Frage an Hans-Christian Ströbele von Ruth L. bezüglich Recht
Sehr geehrter Herr Ströbele,
vorab herzlichen Dank, dass Sie zu den Fragen auf Abgeordnetenwatch immer ausführlich Position beziehen!
Mich beunruhigt zunehmend eine - subjektive - Beobachtung, die ich auf Grund des Themas auch Ihrem Kollegen im Rechtsausschuss, Herrn Kauder gestellet habe, nämlich dass bei vielen Bürgern und Medien anscheinend ein Gewöhnungseffekt in Bezug auf Verfassungsbrüche eingetreten ist, insofern die Meinung existiert "War ja klar - was soll man machen - was gibt es sonst Neues?". Wenn Gesetze vom Bundesverfassungsgericht kassiert werden, kann ich mir dies noch teilweise erklären, da auch das BVerfG nicht immer 8:0 entscheidet - also auch bei den Richtern verschiedene Einschätzungen bestehen.
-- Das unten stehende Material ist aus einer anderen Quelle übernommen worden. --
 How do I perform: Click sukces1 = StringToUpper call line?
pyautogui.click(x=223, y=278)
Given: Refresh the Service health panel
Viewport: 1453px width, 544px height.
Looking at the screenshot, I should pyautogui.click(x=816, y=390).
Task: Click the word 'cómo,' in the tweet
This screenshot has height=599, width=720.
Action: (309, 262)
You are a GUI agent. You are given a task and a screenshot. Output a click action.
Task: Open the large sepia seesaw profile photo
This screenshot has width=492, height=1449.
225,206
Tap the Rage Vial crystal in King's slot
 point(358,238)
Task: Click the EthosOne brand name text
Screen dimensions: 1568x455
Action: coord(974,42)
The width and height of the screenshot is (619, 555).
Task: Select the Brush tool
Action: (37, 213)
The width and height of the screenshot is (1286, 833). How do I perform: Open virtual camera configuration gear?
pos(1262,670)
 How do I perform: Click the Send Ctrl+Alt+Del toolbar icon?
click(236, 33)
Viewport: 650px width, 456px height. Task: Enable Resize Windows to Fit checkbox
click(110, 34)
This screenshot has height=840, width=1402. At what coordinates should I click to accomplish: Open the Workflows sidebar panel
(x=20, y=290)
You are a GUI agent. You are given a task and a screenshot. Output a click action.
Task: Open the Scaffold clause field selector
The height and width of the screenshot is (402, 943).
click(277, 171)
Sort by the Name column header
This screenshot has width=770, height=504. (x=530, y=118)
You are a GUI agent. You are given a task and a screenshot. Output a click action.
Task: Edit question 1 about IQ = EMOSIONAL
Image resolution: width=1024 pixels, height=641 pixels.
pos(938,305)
Es gibt aber auch - aus meiner Sicht - eindeutige Fälle, dazu drei Beispiele :
- die Abwahl des ZDF-Chefredakteurs Bender wurde von 35 Staatsrechtlern als Verfassungsbruch bewertet - geändert hat diese Bewertung nichts.
- das BVerfG hat laut einem Report Mainz - Bericht vom 21.09.2010 Fraktionszulagen - abgesehen vom Fraktionsvorsitzenden - für verfassungswidrig erklärt, da sie die Freiheit des Mandats beeinträchtigen - in 14 Bundesländern, u.a. auch im Saarland unter dem evt. künftigen Verfassungsrichter Müller, werden diese Zulagen - laut dem Bericht - trotzdem weiter gezahlt.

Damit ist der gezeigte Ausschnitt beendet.